● Dataset records
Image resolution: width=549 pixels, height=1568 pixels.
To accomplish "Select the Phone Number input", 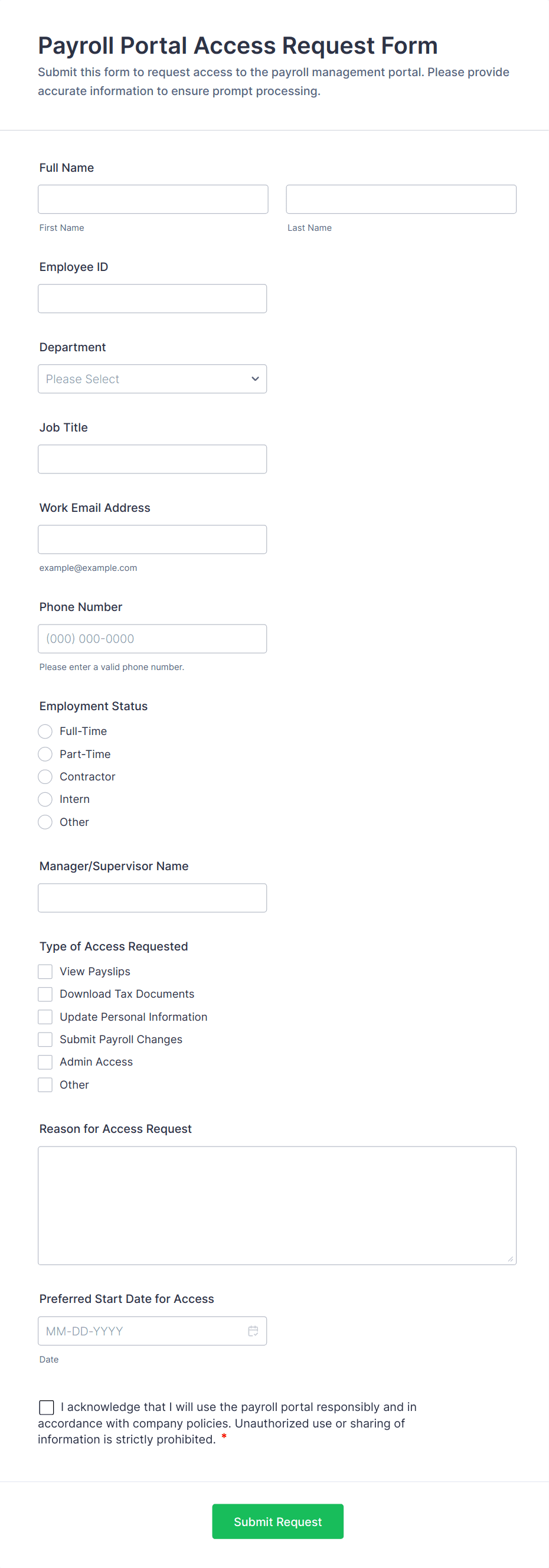I will click(152, 639).
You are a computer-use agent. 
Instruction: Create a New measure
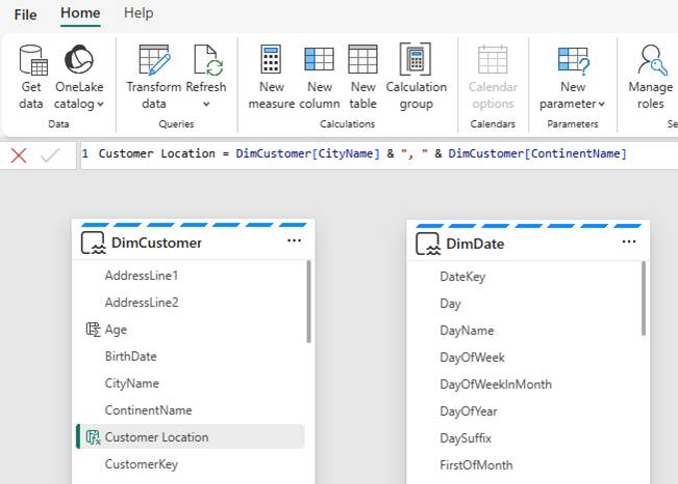click(272, 77)
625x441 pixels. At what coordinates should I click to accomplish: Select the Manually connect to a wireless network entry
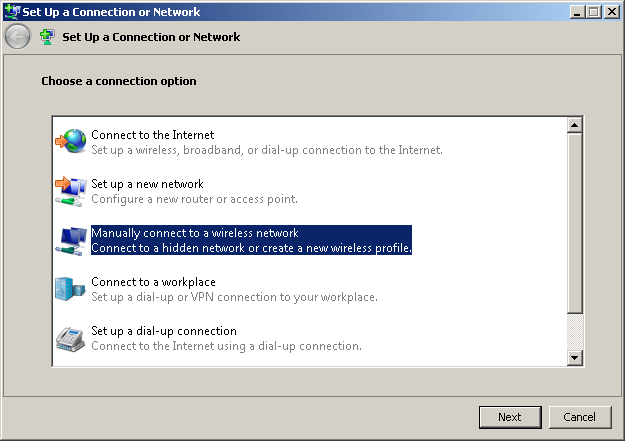click(251, 240)
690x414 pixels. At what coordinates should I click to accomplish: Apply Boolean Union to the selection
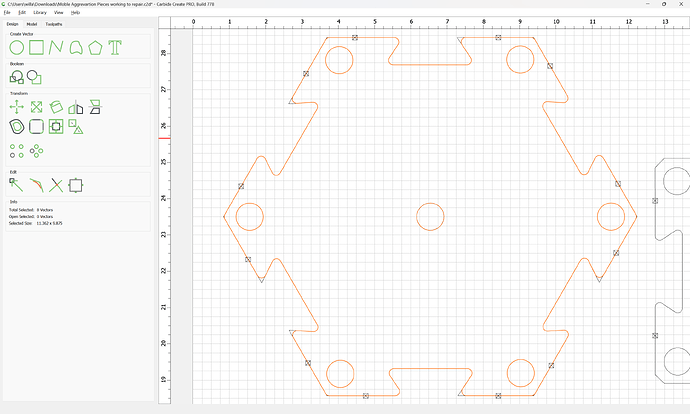17,77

● Objective
Pull out everything from the line containing "625x441 pixels. At" down to the end of the records, both ends included, and reproduce those lines verbatim. Omit the pictures from your answer.

● Complete answer
625x441 pixels. At what coordinates should I click to accomplish: Select the Manually connect to a wireless network entry
click(251, 240)
690x414 pixels. At what coordinates should I click to accomplish: Apply Boolean Union to the selection
17,77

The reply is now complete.